* [The exercise]:
Swap each occurrence of "Instruction" for "Command" in the lines below. Write out all the lines with nothing else changed.

* [Lines of data]:
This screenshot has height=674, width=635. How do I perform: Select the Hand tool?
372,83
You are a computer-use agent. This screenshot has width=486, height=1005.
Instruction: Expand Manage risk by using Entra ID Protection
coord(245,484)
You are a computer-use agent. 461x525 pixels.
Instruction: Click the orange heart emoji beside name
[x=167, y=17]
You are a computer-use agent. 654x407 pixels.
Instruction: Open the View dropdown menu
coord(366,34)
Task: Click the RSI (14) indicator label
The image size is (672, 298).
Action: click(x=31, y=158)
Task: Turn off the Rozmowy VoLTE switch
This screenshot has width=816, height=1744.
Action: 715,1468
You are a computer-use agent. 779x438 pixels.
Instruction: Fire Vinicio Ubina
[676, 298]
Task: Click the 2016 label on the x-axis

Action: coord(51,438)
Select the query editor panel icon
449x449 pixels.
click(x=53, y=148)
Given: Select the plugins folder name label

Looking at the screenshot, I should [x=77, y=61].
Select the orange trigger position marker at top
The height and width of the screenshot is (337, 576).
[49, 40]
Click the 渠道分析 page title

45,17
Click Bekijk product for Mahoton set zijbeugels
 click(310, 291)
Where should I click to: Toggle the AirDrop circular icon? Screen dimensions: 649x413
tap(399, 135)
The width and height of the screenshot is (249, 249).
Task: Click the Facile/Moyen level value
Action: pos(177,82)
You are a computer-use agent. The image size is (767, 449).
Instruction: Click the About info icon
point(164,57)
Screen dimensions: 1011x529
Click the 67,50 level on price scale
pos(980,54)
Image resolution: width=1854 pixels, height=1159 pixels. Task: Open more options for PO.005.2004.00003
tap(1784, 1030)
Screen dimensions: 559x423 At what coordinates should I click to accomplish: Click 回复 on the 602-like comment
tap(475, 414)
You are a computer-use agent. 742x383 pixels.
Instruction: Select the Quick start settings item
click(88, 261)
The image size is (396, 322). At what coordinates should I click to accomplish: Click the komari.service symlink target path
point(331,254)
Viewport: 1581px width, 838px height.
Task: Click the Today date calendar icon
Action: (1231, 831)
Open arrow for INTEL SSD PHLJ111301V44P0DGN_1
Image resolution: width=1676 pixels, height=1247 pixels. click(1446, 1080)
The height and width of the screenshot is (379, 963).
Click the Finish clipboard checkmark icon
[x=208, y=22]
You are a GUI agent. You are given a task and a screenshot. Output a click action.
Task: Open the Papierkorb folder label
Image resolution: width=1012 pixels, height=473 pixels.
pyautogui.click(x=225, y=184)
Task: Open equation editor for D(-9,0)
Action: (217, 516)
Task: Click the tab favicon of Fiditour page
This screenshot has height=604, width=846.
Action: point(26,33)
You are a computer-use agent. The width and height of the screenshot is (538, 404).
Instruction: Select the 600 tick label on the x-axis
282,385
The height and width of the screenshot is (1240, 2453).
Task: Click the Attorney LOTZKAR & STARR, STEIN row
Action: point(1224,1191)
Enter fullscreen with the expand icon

* [Task solution]:
This screenshot has height=674, width=635. How do I perform: Select the Hand tool?
372,83
You are a computer-use agent. This screenshot has width=486, height=1005.
Command: Expand Manage risk by using Entra ID Protection
coord(245,484)
You are a computer-use agent. 461x525 pixels.
Command: Click the orange heart emoji beside name
[x=167, y=17]
You are a computer-use agent. 654x407 pixels.
Command: Open the View dropdown menu
coord(366,34)
Task: Click the RSI (14) indicator label
The image size is (672, 298).
Action: click(x=31, y=158)
Task: Turn off the Rozmowy VoLTE switch
This screenshot has width=816, height=1744.
Action: 715,1468
You are a computer-use agent. 779x438 pixels.
Command: Fire Vinicio Ubina
[676, 298]
Task: Click the 2016 label on the x-axis

Action: coord(51,438)
Select the query editor panel icon
449x449 pixels.
click(x=53, y=148)
Given: Select the plugins folder name label

Looking at the screenshot, I should [x=77, y=61].
Select the orange trigger position marker at top
The height and width of the screenshot is (337, 576).
[49, 40]
Click the 渠道分析 page title

45,17
Click Bekijk product for Mahoton set zijbeugels
 click(310, 291)
Where should I click to: Toggle the AirDrop circular icon? Screen dimensions: 649x413
tap(399, 135)
The width and height of the screenshot is (249, 249).
Task: Click the Facile/Moyen level value
Action: pos(177,82)
You are a computer-use agent. The image size is (767, 449).
Command: Click the About info icon
point(164,57)
Screen dimensions: 1011x529
Click the 67,50 level on price scale
pos(980,54)
Image resolution: width=1854 pixels, height=1159 pixels. Task: Open more options for PO.005.2004.00003
tap(1784, 1030)
Screen dimensions: 559x423 At what coordinates should I click to accomplish: Click 回复 on the 602-like comment
tap(475, 414)
You are a computer-use agent. 742x383 pixels.
Command: Select the Quick start settings item
click(88, 261)
The image size is (396, 322). At what coordinates should I click to accomplish: Click the komari.service symlink target path
point(331,254)
Viewport: 1581px width, 838px height.
Task: Click the Today date calendar icon
Action: (1231, 831)
Open arrow for INTEL SSD PHLJ111301V44P0DGN_1
Image resolution: width=1676 pixels, height=1247 pixels. click(1446, 1080)
The height and width of the screenshot is (379, 963).
Click the Finish clipboard checkmark icon
[x=208, y=22]
You are a GUI agent. You are given a task and a screenshot. Output a click action.
Task: Open the Papierkorb folder label
Image resolution: width=1012 pixels, height=473 pixels.
pyautogui.click(x=225, y=184)
Task: Open equation editor for D(-9,0)
Action: (217, 516)
Task: Click the tab favicon of Fiditour page
This screenshot has height=604, width=846.
Action: point(26,33)
You are a computer-use agent. The width and height of the screenshot is (538, 404).
Command: Select the 600 tick label on the x-axis
282,385
The height and width of the screenshot is (1240, 2453).
Task: Click the Attorney LOTZKAR & STARR, STEIN row
Action: point(1224,1191)
Enter fullscreen with the expand icon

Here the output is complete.